The book, the Palm-Aire resident’s second, focuses on 28,000 Greek children who were abducted by communist rebels during the Greek Civil War and taken behind the Iron Curtain.

The retired professor of foreign languages returned to her birth village in Greece to research the story, personified in 12-year-old Dora, who was abducted and taken to Yugoslavia. She was torn away from her family, raped and indoctrinated to be a communist partisan. But she survived the ordeal, eventually returned to Greece and got on with her life.

Karavasilis’ first book, “Scattered Leaves”, focused more broadly on how Greek families were devastated during World War II and the subsequent Greek Civil War of 1946 to 1949. “I was so obsessed with this story because I came from the village where the abductions took place,” Karavasilis said.

But the story was a shadowy one for Karavasilis and many other Greek immigrants busy trying to make a living and raise their families in their adopted U.S. In her retirement, she finally gained the time to put her heritage in perspective. “When I’m writing, I see my dad in front of me, encouraging me,” she said.

Her search led her to interview many of the abducted children, now in their late 60s, and to research documents in the Greek Parliament and in the Library of the University of Athens, going over newspaper accounts on microfiche.

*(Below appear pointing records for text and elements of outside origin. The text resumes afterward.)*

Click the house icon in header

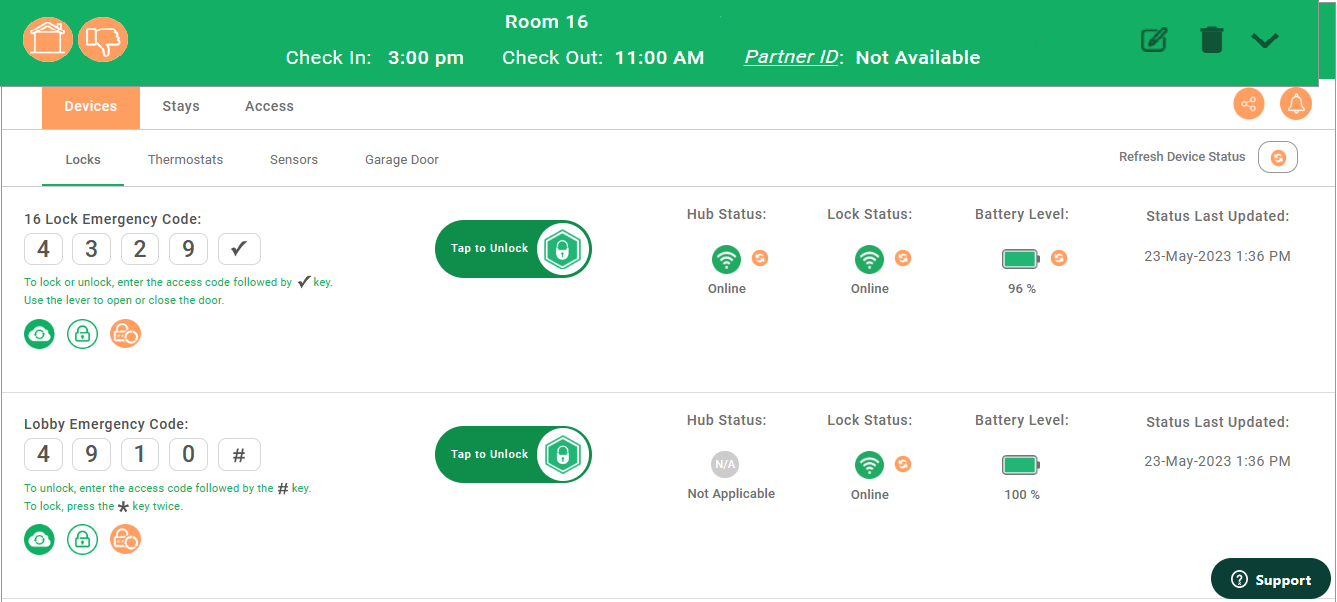(x=48, y=40)
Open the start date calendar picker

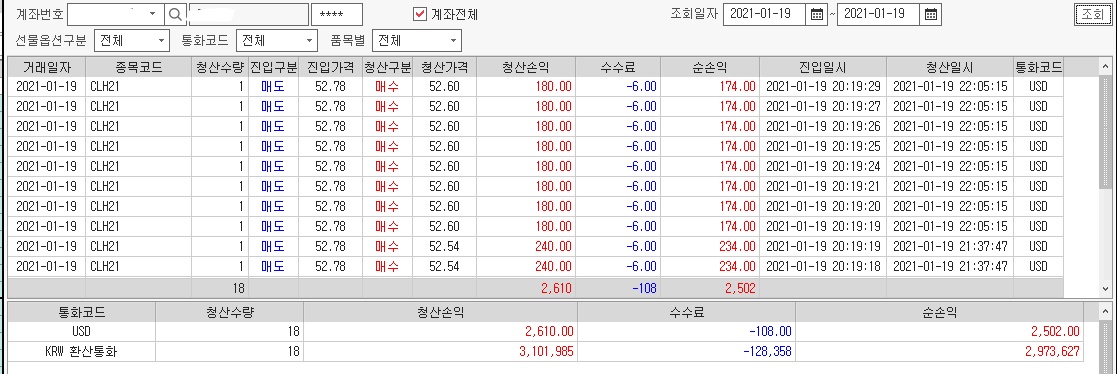(x=817, y=14)
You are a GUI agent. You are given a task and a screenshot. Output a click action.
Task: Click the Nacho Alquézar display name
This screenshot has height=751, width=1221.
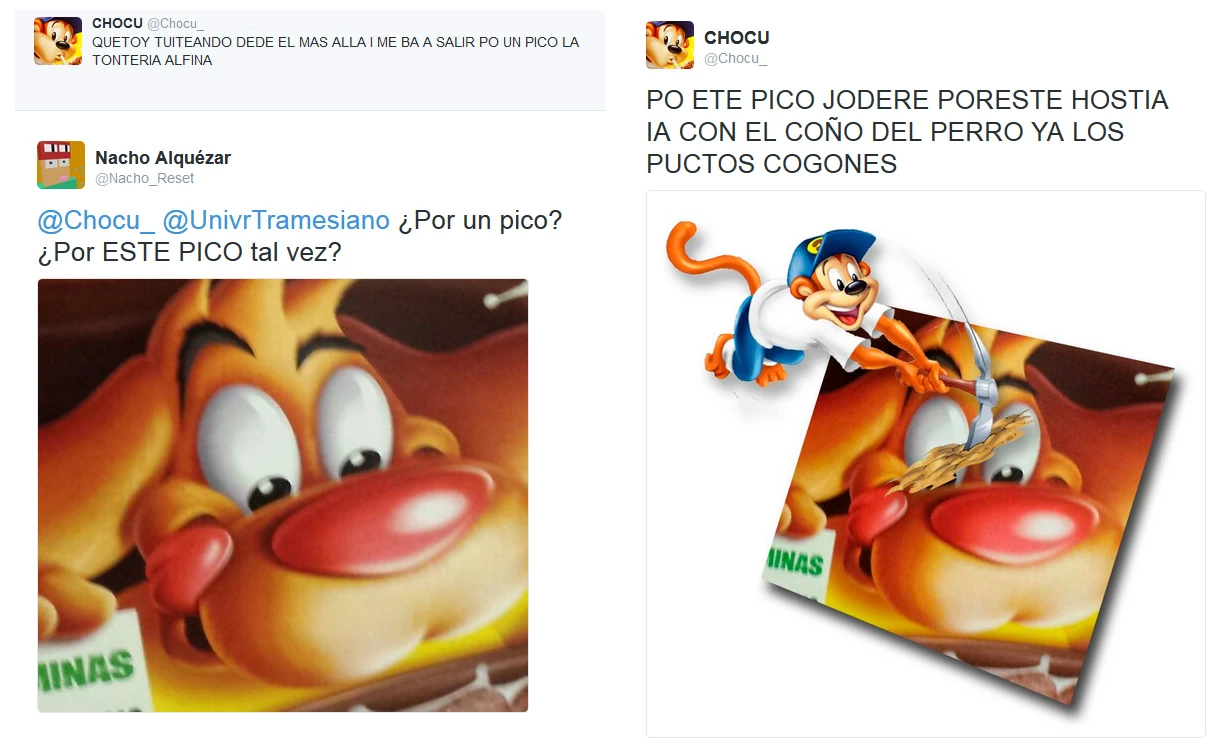click(163, 158)
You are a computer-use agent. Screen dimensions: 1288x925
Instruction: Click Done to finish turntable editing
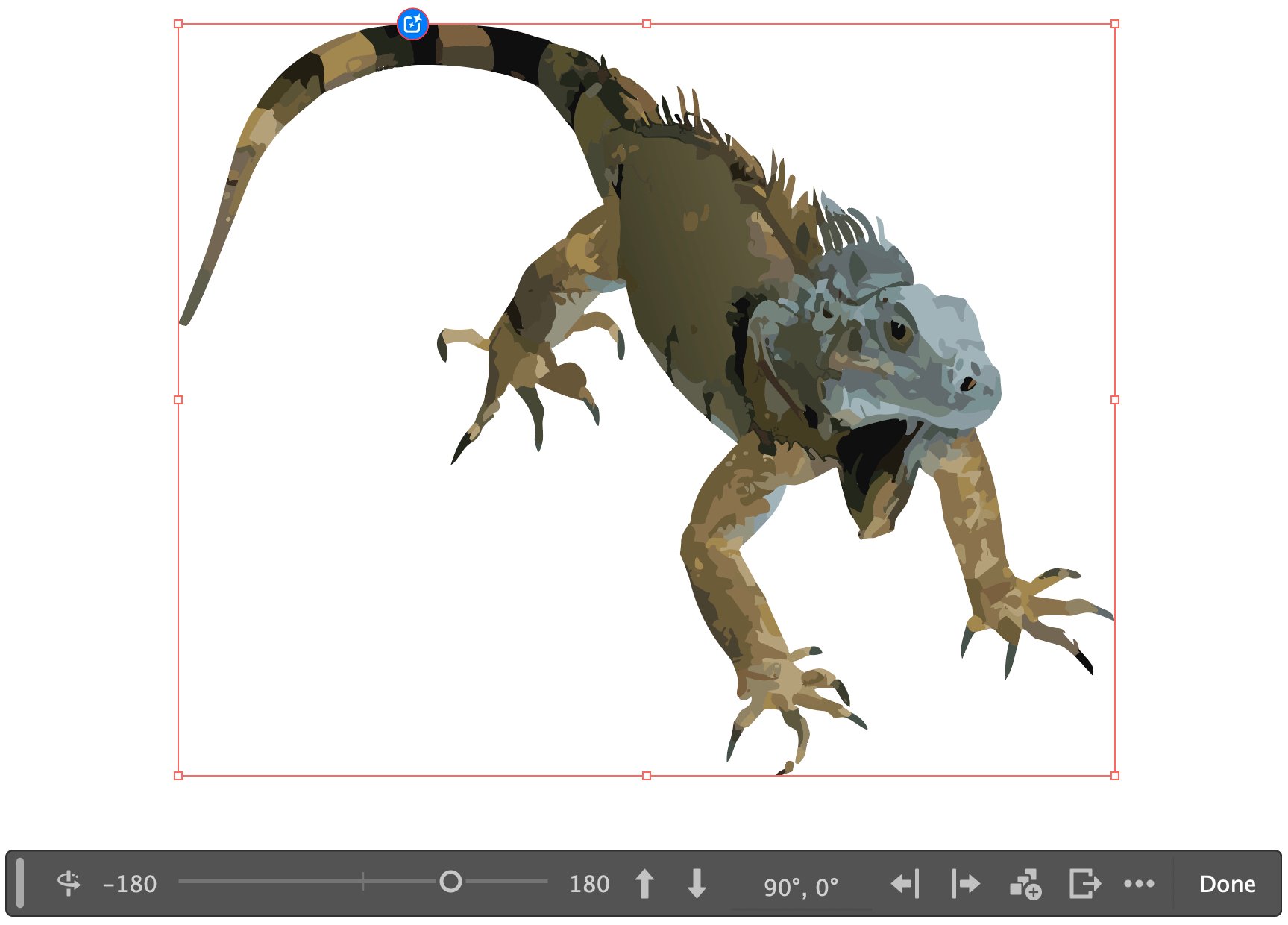tap(1228, 884)
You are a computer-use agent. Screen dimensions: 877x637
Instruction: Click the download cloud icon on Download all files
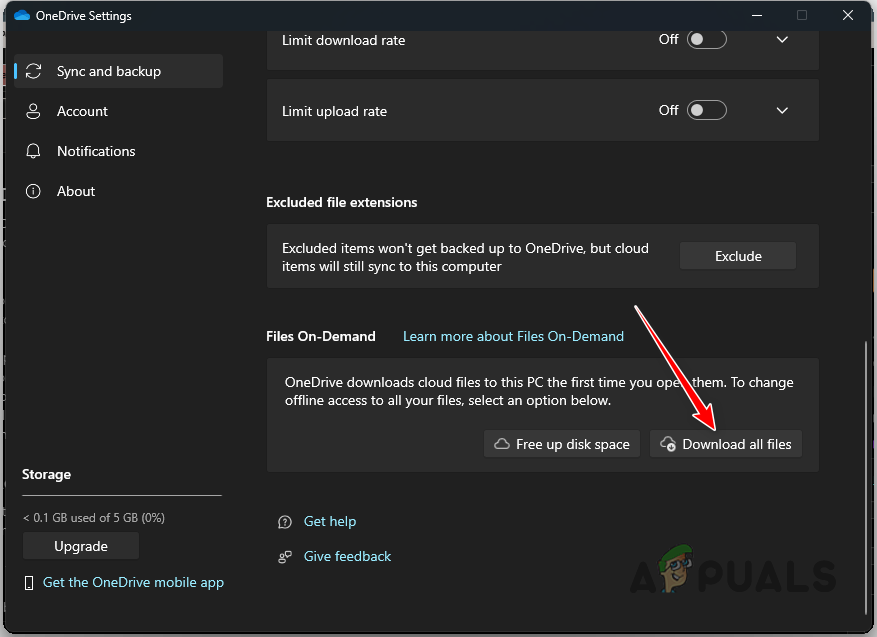(x=668, y=443)
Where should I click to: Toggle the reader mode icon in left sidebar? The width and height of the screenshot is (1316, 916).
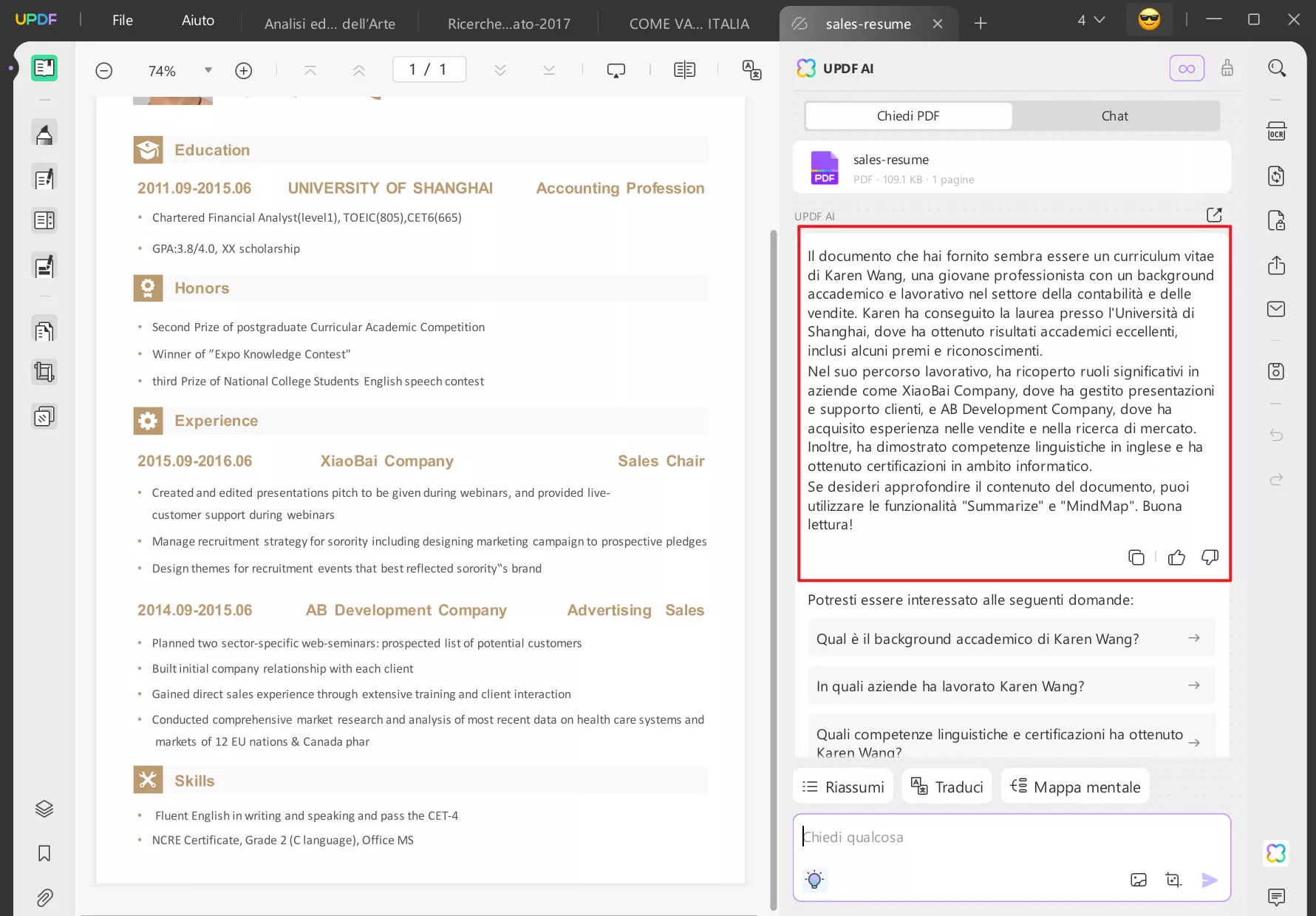point(44,68)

“After my research, I myself also found part of my past,” Karavasilis wrote. “My siblings and I could have been part of Paidomazoma if it weren’t for my parents’ fast decision to take us to the town of Grevena, protected by the Greek National Army.”

Paidomazoma literally means “the gathering of the children,” said Tom Adams, who edited both of Karavasilis’ books. “I think it’s a better book than the first one she wrote. It’s more a personal, more powerful story,” said Adams in a telephone interview. “It’s a tragedy. Dora’s mother held on and held and finally she died. Just a short time later the daughter got back to the village, but it was too late.”

What: Book signing for “The Abducted Greek Children of the Communists: Paidomazoma” by Niki Karavasilis, When: noon-8 p.m. Thursday and 9 a.m.-3 p.m. Friday, Where: Palm-Aire County Club, 5601 Country Club Way.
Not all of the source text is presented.